Architect A. Ten Eyck Brown made architectural plans for the new campus in Morningside on a crescent-shaped strip of land (see illustration). At the head of this strip, at University Drive and Spring Valley Lane, would stand a replica of the Custis-Lee Mansion in Arlington, Virginia. This was built and named Arlington Hall. The University Park subdivision was developed around the university in 1921, and University Drive is also a reminder of that time.

== Operations and demise ==
Among its faculty was William Joseph Simmons, founder and leader of the second Ku Klux Klan. Simmons was a "professor of southern history" at Lanier.

Financial problems plagued the school; in 1921, the school was sold to the Ku Klux Klan, which owned it for a year, with Nathan Bedford Forrest II (grandson of the Confederate general by the same name) as secretary and business manager. "The central idea involved in this proposition of the operation of Lanier University by the Knights of the Ku Klux Klan is to do what few universities are doing in this country, and that is to teach pure Americanism," Forrest told The New York Times. "Most of our large universities now are turning out socialists, cynics, and atheists."

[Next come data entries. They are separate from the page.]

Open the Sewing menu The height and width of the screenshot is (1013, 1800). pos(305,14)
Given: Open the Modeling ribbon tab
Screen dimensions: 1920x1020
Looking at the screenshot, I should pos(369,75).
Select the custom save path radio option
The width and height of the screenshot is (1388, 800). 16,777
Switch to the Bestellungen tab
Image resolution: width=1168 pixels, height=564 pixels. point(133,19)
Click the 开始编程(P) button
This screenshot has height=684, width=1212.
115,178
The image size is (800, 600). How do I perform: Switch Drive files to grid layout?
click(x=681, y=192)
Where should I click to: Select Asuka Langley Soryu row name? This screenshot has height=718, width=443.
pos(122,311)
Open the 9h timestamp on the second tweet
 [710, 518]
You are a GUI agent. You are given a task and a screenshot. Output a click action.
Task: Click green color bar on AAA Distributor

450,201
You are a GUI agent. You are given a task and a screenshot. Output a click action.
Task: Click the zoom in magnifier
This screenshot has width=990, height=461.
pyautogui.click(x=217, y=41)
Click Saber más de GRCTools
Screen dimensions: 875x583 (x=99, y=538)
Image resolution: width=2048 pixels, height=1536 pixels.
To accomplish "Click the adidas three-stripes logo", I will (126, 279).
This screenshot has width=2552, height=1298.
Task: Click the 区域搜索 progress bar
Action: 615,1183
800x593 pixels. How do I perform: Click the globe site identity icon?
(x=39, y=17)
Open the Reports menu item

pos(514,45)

Forrest predicted the Klan-run Lanier would enroll 1,000 to 2,000 students within a year. Instead, it failed in less time than that, closing on September 1, 1922. It was sold that October.

== Synagogue ==
In 1949 Congregation Shearith Israel, then in Summerhill, bought the property from the estate of Walter E. King and to use as a synagogue. During this time Summerhill was deteriorating due to the construction of the Downtown Connector freeway, and many Jews were moving from there to Morningside, where many would later join to fight the construction of the I-485 freeway through Morningside.

As of 2026, Arlington Hall is occupied by Riverstones Academy, a preschool, while the synagogue is in buildings behind it to the east.